● **Provided data**:
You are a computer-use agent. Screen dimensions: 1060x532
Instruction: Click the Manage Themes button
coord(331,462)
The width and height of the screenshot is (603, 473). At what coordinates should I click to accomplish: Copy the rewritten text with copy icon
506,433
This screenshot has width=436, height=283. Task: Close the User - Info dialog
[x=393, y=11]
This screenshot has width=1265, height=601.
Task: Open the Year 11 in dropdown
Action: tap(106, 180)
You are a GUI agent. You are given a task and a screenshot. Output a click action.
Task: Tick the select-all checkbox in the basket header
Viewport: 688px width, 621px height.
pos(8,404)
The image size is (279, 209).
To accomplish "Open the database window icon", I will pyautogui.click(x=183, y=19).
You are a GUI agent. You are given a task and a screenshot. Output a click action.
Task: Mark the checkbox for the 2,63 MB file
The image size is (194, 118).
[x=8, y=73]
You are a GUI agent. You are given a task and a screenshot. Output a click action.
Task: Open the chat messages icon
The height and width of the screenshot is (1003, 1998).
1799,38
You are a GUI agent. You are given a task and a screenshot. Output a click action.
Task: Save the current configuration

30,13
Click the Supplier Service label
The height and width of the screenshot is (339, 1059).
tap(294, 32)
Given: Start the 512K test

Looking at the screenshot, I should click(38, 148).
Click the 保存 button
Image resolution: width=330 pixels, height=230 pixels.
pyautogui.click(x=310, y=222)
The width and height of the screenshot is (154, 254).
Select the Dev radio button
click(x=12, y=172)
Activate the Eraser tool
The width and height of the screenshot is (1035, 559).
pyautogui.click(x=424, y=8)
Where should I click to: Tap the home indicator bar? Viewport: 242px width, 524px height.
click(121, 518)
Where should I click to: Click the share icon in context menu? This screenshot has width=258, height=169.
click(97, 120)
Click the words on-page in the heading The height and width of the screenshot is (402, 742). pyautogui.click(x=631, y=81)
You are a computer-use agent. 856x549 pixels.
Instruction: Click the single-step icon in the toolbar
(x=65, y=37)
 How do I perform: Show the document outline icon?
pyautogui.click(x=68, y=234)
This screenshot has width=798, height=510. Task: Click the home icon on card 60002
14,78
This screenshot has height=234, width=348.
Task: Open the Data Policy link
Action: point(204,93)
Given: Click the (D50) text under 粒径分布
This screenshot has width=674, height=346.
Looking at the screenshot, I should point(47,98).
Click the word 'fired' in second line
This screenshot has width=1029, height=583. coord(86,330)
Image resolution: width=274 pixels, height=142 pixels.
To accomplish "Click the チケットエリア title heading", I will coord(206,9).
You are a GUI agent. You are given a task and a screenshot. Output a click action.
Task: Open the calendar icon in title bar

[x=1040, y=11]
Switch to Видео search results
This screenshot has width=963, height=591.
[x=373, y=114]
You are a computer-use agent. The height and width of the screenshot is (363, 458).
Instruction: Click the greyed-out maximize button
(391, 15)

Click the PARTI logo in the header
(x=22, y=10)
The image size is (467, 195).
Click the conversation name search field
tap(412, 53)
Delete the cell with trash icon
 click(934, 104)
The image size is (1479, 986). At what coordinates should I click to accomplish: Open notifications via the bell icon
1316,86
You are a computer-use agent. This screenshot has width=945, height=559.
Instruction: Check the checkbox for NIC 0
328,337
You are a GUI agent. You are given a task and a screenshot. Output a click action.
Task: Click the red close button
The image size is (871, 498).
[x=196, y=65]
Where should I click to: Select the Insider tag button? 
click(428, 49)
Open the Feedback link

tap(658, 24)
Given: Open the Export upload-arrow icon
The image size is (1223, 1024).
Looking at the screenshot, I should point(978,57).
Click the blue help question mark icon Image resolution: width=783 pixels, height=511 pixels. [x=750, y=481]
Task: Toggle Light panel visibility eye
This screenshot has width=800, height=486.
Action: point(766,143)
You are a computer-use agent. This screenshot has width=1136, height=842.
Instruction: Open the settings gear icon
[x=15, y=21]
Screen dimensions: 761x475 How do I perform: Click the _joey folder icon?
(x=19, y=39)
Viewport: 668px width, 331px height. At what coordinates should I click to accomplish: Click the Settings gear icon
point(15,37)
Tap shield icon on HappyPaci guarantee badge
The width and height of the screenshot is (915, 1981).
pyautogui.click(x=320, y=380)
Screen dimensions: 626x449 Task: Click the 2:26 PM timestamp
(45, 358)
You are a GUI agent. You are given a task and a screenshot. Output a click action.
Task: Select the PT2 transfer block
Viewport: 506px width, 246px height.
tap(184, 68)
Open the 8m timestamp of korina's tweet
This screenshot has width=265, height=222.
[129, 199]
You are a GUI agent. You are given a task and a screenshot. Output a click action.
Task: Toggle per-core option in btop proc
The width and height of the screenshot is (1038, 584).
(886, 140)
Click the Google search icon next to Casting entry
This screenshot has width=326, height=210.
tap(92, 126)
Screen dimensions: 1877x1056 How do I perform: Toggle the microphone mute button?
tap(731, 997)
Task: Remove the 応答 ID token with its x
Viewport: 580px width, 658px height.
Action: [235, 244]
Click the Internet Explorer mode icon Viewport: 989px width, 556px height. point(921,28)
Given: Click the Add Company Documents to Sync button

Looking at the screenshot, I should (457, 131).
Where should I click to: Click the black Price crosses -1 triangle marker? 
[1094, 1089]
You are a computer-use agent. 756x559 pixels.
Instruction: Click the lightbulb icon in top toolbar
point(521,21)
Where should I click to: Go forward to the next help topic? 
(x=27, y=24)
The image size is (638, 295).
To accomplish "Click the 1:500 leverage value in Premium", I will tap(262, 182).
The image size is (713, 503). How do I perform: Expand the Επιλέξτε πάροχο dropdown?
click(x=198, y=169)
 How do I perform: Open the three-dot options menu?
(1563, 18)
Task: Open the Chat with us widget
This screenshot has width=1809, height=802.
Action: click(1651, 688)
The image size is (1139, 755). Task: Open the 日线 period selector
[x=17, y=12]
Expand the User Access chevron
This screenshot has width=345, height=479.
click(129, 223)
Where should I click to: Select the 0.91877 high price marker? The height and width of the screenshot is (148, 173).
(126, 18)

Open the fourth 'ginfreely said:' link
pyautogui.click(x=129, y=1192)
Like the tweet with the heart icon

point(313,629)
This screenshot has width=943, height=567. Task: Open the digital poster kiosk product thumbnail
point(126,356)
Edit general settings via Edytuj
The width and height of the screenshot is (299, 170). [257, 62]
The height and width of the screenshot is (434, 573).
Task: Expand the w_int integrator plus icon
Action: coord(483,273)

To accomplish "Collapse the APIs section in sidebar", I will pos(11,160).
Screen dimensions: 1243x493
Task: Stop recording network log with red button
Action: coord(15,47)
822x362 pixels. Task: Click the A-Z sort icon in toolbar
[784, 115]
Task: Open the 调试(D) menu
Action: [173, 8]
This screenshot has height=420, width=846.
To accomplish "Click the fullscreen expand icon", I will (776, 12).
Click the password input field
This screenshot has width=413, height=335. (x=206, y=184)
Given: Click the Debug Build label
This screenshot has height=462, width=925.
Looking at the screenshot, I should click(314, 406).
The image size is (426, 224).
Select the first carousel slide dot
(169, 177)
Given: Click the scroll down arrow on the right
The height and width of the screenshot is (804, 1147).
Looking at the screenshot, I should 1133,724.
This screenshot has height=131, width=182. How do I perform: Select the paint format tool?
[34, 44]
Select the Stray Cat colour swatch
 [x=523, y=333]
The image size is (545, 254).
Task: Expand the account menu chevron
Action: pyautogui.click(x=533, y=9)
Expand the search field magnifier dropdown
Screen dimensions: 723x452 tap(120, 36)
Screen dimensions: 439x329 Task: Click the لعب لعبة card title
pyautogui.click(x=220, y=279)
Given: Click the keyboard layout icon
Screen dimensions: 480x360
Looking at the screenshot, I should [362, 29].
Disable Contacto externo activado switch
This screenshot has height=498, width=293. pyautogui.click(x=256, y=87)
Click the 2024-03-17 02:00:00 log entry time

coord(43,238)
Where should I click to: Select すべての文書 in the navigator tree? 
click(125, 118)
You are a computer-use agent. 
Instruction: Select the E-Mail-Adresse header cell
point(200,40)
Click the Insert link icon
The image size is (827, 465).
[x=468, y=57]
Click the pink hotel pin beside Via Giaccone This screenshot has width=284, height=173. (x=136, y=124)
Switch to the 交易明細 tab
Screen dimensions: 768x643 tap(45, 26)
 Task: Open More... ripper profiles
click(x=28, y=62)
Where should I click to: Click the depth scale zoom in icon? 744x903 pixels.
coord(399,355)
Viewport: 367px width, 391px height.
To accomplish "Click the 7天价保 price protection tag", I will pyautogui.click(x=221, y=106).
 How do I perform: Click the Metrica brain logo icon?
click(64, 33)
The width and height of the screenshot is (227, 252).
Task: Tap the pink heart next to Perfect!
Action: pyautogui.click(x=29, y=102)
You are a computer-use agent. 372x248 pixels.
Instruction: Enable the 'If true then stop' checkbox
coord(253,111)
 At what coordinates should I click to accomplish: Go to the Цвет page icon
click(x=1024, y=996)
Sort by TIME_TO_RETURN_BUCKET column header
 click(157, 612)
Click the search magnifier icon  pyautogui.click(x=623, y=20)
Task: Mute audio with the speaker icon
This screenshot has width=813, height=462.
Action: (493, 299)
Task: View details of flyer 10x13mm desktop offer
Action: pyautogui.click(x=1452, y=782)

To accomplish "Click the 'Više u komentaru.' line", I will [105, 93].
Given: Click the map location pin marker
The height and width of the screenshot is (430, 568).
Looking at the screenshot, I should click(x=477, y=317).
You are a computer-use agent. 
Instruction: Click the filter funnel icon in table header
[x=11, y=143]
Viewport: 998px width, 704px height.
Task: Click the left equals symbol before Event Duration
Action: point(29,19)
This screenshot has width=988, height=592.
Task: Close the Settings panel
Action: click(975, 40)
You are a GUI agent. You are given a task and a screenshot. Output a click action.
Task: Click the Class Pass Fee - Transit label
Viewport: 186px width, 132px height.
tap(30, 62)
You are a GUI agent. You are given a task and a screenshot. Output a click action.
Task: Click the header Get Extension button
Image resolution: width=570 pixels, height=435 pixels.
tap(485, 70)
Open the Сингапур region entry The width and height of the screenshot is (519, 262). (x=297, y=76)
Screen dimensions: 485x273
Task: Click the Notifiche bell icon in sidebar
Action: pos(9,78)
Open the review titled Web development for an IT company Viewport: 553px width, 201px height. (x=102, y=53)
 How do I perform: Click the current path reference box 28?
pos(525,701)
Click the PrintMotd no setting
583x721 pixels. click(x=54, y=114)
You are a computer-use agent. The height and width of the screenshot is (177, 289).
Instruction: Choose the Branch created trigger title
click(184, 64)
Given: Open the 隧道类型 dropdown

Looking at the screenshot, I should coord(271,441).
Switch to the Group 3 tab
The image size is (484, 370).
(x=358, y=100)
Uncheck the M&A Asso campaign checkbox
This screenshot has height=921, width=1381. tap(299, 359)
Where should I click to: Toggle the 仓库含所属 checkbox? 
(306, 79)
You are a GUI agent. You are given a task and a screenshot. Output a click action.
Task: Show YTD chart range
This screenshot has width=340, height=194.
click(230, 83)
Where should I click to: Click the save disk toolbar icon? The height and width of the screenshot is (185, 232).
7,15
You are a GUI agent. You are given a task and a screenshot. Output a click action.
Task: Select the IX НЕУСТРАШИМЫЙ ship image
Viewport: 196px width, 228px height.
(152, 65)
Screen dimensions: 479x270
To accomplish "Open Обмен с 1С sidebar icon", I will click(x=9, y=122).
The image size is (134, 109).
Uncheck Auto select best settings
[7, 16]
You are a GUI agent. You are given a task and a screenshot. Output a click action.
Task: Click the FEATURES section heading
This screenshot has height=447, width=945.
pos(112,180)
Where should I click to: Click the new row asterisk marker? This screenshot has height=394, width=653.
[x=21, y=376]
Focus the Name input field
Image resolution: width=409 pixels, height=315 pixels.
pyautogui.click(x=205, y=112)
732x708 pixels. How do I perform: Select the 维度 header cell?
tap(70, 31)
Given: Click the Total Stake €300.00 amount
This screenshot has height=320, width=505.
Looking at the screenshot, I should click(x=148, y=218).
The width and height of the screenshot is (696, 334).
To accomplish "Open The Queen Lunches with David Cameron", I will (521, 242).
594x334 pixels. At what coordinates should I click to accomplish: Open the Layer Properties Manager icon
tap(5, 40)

● **Problem requirements**:
Can you copy out the records again, from the line with "Where should I click to: Click the new" to the line with "tap(70, 31)", without changing anything?

● **Task response**:
Where should I click to: Click the new row asterisk marker? This screenshot has height=394, width=653.
[x=21, y=376]
Focus the Name input field
Image resolution: width=409 pixels, height=315 pixels.
pyautogui.click(x=205, y=112)
732x708 pixels. How do I perform: Select the 维度 header cell?
tap(70, 31)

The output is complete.